As they learn more about how travel between the universes works, a Larry from a technologically advanced world warns that “if x amount of energy or matter goes from my time to yours, then x amount has to come back out of it again. Not necessarily back to mine. It may go to a third time entirely. It may go in fractions to several different ones.” So, in the end, versions of the four characters are sent to an empty world to stop them traveling between universes. They are taken via “hovervan” to what they recognize as an empty and ruined New York City, where they are told that “the good news is that within the next ooty-poot days you will be able to move freely anywhere in the world you like, and it is rather a nice world.
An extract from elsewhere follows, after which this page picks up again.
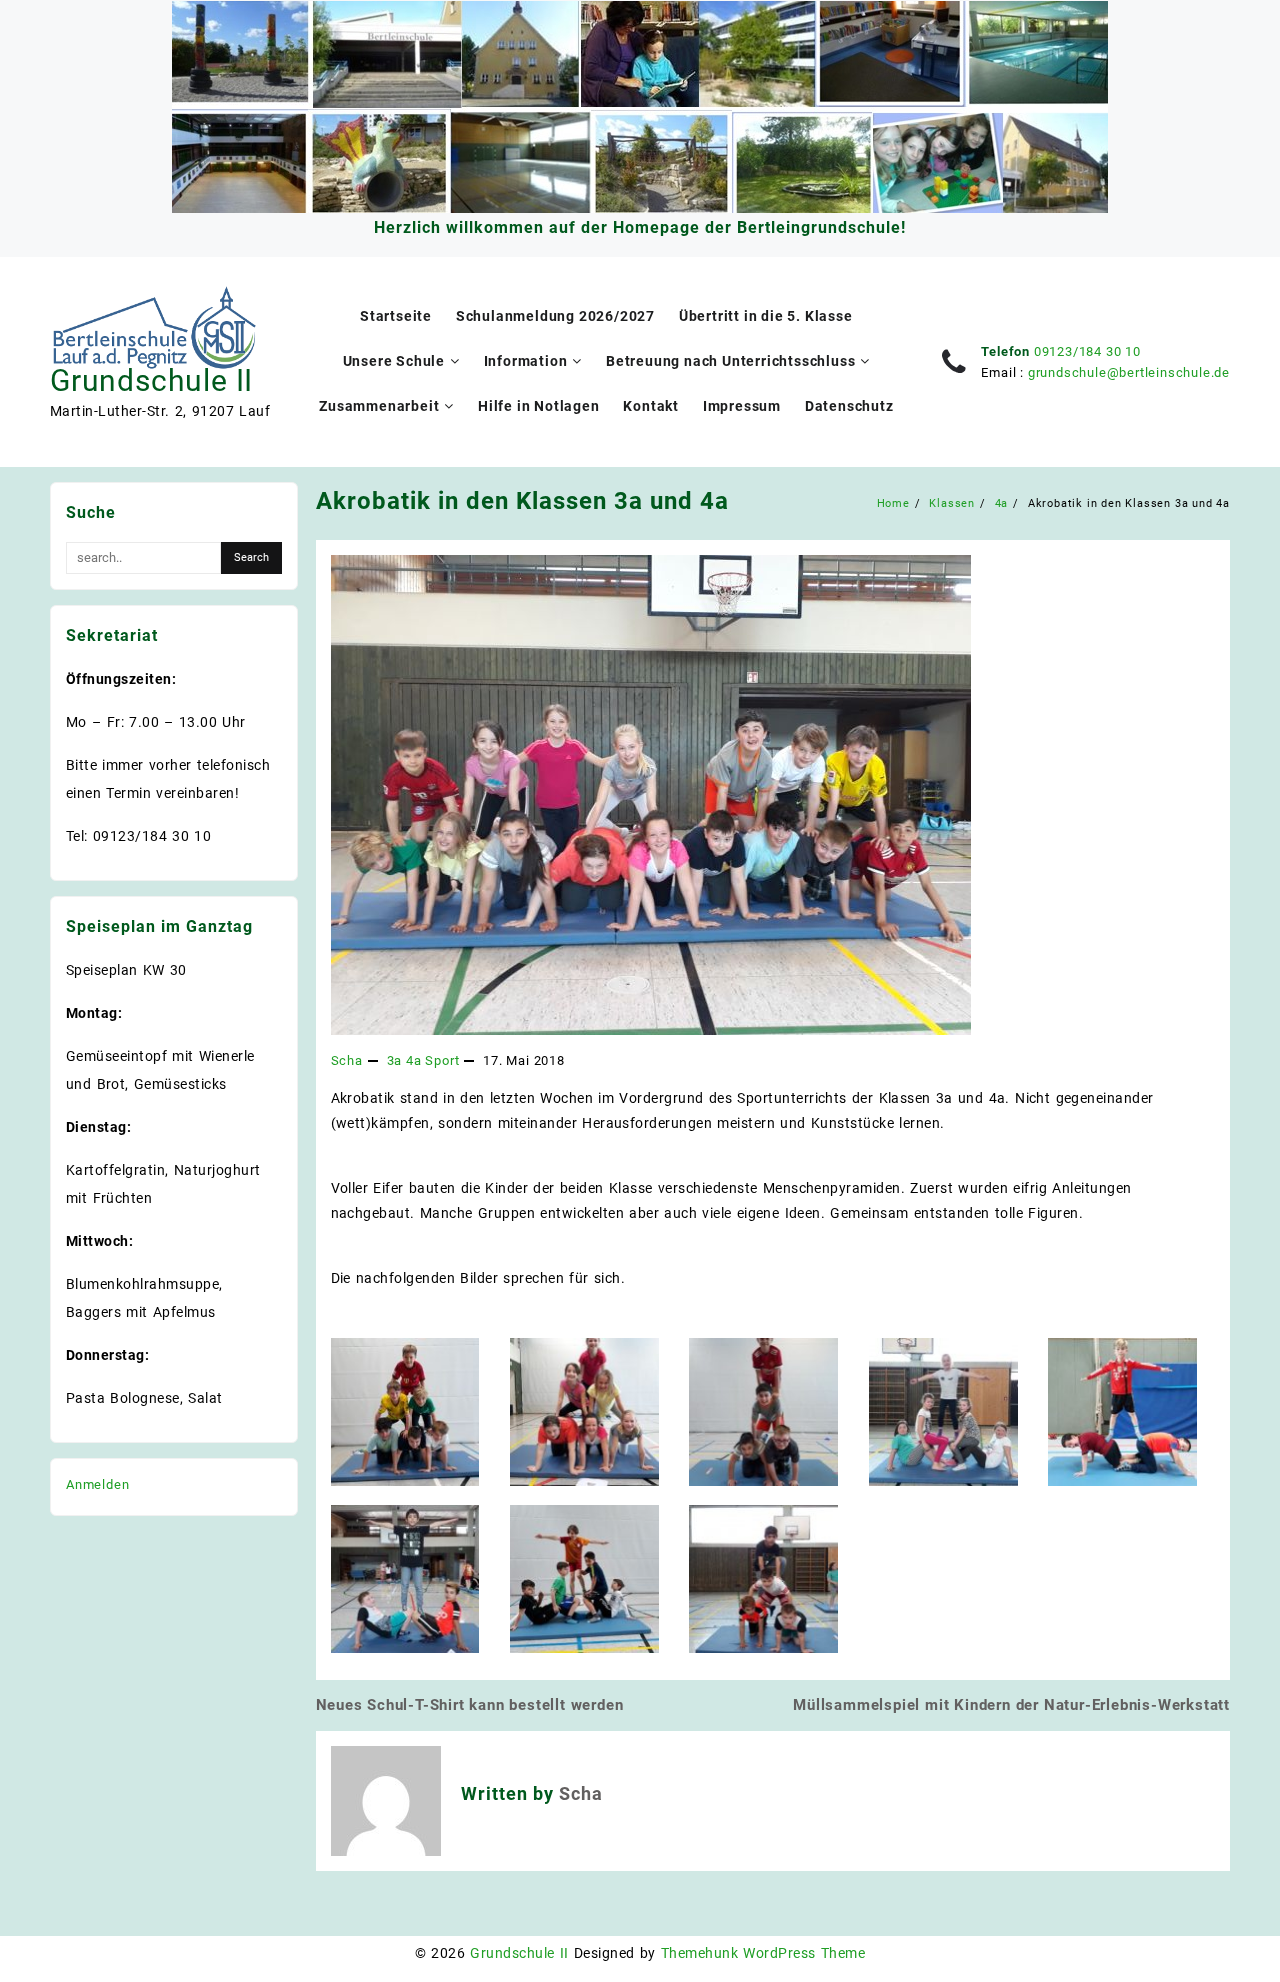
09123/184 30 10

The bad news is that you will never leave it.” They are allowed to ask their significant others to join them on that world, and the concert violinist Nyla agrees to join Dom, while Ricky’s girlfriend Greta declines. Ricky learns to do binary arithmetic and becomes a farmer, which makes him successful on this new world, and he eventually courts and wins an unlikely character as his wife.
I love their last conversation. She asks him “isn’t this a kind of scary world to bring kids up in?” and he replies “you bet it is….But was there ever one that wasn’t?”
I took a photo of Eleanor and her friend-from-Grinnell-and-roommate Andie to show how big some of the saguaro cactuses are. Really big.
It’s always a pleasure to have time to read on airplanes, and it was a pleasure to be in warm climates while Ohio is still cold, and to see new and interesting things and try new foods. The biggest pleasure, though, was getting to see how our adult child could navigate through unfamiliar (to us) streets and show us new things that she believed we would like, including some things she’d already seen. It’s an interesting reversal for a parent, after all those years of introducing the kid to new things. We’re in the turnabout years.